Conceito é sempre uma organização de informações numa ideia que pode ser
expressa por uma palavra, por um conjunto de palavras, por esquemas,
O trabalho com as palavras é um bom caminho para desenvolver habilidades
que auxiliam na formação de conceitos, tais como:

Habilidade de explicar, ou desdobrar, o significado de qualquer palavra;

Habilidade de analisar, de esmiuçar elementos que compõem um conceito
qualquer e de, em seguida, sintetizar, unir de novo tais elementos, reconstituindo o
conceito;

Habilidade de buscar significados de palavras em fontes como dicionários,
enciclopédias, pessoas, e de adequar os significados encontrados ao contexto em que
tais palavras são utilizadas;

Habilidade de observar características essenciais para que algo possa ser
identificado como tal;

Habilidade de definir, isto é, ser capaz de dizer o que algo é e que o torna
inconfundível.
4o Grupo: Habilidades de Tradução.
Traduzir é conseguir dizer algo que está dito com certas palavras, ou de certa
forma, por meio de outras palavras, ou por meio de outras formas, mantendo o mesmo
significado.
É necessário desenvolver a capacidade de interpretação, bem como todas as
habilidades envolvidas na formação dos conceitos.

Interpretar

Parafrasear

Analisar

E todas as habilidades relacionadas à formação de conceitos.

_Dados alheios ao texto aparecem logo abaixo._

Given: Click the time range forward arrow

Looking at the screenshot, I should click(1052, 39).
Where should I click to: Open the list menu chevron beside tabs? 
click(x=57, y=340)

A proposta de educação para pensar bem de Lipman não pode ser entendida como
um mero treino de utilização de habilidades. O que ele propõe é o trabalho de
investigação dialógica
O que não se pode continuar a fazer é apenas apresentar conteúdos para que
deles simplesmente os alunos tomem ciência. Eles precisam, além de tomar ciência dos
conteúdos, serem capazes de analisá-los, avaliá-los, problematizá-los e re-elaborá-los.
Isto se faz pensando e, pensando bem.